Entsprechende Offenlegungspflichten wurden vor einigen Jahren auf europäischer Ebene bereits in begrenztem Umfang für Banken und Rohstoffkonzerne eingeführt und seit Längerem auch für andere multinationale Großunternehmen verhandelt. Die Bundesregierung und speziell das Wirtschaftsministerium haben sich dabei mit falscher Rücksichtnahme auf deutsche Exportunternehmen immer wieder als Bremser erwiesen. Da bei Rechnungslegungsstandards aber auf EU-Ebene keine Einstimmigkeit erforderlich ist, konnte schließlich trotz der Enthaltung Deutschlands eine Ratsposition beschlossen werden und der Trilog zwischen Europäischem Parlament, Rat und Kommission begonnen werden.

Gestern kam es zu einer vorläufigen Einigung im Trilog. Was ein Durchbruch in der internationalen Unternehmensbesteuerung hätte werden können, ist leider nur ein schlechter Kompromiss.
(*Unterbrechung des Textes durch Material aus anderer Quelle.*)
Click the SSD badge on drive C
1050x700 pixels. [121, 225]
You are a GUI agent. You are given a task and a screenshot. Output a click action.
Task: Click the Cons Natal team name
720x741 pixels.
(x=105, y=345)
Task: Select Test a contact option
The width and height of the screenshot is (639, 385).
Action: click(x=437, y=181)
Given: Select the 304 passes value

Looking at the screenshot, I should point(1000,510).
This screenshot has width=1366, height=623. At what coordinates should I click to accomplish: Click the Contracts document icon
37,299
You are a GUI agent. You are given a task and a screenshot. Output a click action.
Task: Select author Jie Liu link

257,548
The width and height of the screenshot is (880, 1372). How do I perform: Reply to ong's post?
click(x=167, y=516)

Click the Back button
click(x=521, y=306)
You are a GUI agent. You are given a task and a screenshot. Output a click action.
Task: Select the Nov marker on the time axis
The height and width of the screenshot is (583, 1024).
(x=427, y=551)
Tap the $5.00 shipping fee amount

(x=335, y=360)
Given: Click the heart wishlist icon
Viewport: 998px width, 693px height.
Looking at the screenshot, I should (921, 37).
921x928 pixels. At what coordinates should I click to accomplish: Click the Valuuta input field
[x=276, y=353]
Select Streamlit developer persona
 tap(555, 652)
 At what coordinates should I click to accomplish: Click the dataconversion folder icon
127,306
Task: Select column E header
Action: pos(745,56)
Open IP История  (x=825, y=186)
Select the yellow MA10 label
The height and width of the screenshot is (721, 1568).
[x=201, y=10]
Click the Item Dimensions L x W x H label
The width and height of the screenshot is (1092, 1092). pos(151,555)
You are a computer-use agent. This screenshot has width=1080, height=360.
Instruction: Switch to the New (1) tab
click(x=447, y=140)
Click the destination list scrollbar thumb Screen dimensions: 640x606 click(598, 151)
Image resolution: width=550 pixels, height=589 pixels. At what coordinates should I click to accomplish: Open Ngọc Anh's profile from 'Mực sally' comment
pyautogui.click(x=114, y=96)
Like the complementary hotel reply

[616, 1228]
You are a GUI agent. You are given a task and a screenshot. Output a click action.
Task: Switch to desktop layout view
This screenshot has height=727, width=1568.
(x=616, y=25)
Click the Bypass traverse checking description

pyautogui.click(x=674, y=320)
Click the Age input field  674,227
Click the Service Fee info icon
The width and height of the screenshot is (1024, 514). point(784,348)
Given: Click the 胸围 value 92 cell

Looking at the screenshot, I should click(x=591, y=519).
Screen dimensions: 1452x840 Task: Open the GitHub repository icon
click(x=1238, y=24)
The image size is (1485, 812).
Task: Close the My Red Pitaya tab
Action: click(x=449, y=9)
Dem Kompromiss fehlen aus mehreren Gründen die Zähne:

  • DIE LINKE hatte – wie auch das Europäische Parlament – eine Offenlegung für jedes einzelne Land gefordert. Tatsächlich gibt es nun aber einen geografisch sehr eingeschränkten Geltungsbereich: Die Unternehmen sollen ihre Daten nur für die EU-Staaten ausweisen müssen sowie für die Länder auf der Schwarzen und der Grauen Liste der EU zu Steueroasen. Die Unternehmensdaten zu allen anderen Staaten müssen nicht oder nur aggregiert offengelegt werden. Die Schwarze und die Graue Liste der EU sind jedoch so eng gefasst, dass wichtige Steueroasen wie die Bahamas, die Schweiz, Singapur oder die Kaimaninseln auf ihnen fehlen. Insgesamt sind weltweit 80 Prozent der Staaten von der länderspezifischen Berichtspflicht ausgenommen. Immerhin fallen EU-Steueroasen wie die Niederlande und Luxemburg zukünftig darunter.
  • Des Weiteren können Unternehmen mit Verweis auf Geschäftsgeheimnisse die Berichte um bis zu fünf Jahre zurückhalten. Entsprechende Gründe lassen sich schnell finden. Informationen zu Staaten, die auf den beiden Steueroasenlisten stehen, dürfen zwar nicht zurückgehalten werden. Diese Regelung ist aber relativ nutzlos, da diese Listen aktuell zu kurz und mehr als fragwürdig sind.
  • Schließlich soll die Meldepflicht nur für Unternehmen mit einem Jahresumsatz ab 750 Millionen Euro gelten. Dies schließt etwa 85 bis 90 Prozent der multinationalen Unternehmen aus.

Der Deal ist für die Staaten der EU daher ein schlechter Deal. Für Entwicklungsländer ist er eine Katastrophe. Mit ihren schwachen Verwaltungen wäre ein umfassendes Reporting ganz wichtig dafür gewesen, dass sie die vor Ort tätigen Konzerne effektiv besteuern können. Sie gehen nun leer aus – ein weiterer Sieg von Konzerninteressen über eine solidarische Weltwirtschaft.